アリエ

「じつはね、私も彼が演じているところは、初めて見るの」

地下にある小さな劇場の席でイトリは恥ずかしそうに言った。どういう経緯でイトリがナルミケイのことを知ったのかわからないけれど、観客が少ないこの劇場の中でイトリはよく目立っていて、きっと舞台上に立つナルミケイも彼女に目がいくだろうとアリエは思った。アリエとイトリの他に、観客は6人ほどしかいなかった。

「どんな人なの?」アリエは尋ねる。

「うーん、私よりずうっと年下なのに、とても大人びていて。なにかを諦めちゃってるように見えるの。それがね、なんだか、うん、魅力的で。写真、見たことある?」

「ない」

イトリはスマートフォンの写真フォルダを指先で漁った。

「この子」

イトリが示した写真にはシャツに黒いズボンという出で立ちでこちらに微笑んでいる少年がいた。
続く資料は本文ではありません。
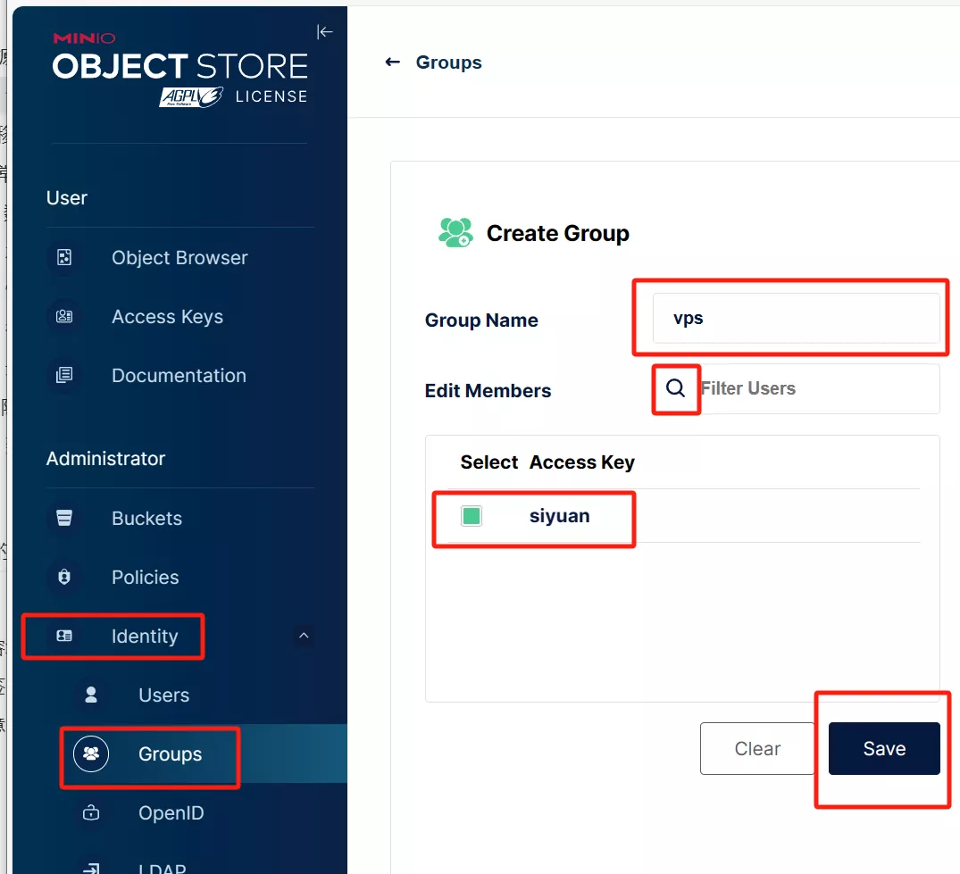Select Groups in the sidebar
The image size is (960, 874).
coord(170,754)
宣材写真だろうか。前髪は目にかかっているが清潔感がある。優しい印象の目尻が特徴的な、どこにでもいる男の子だった。

「普通の子に見えるけど」

「そうなの、この写真ではね。彼が中学生の時の写真かな。でも、これしか、彼の写真って世に出てなくて」

ふうん。

開演を告げるブザーが鳴った。アリエは腑に落ちないまま、幕が上がるのを待った。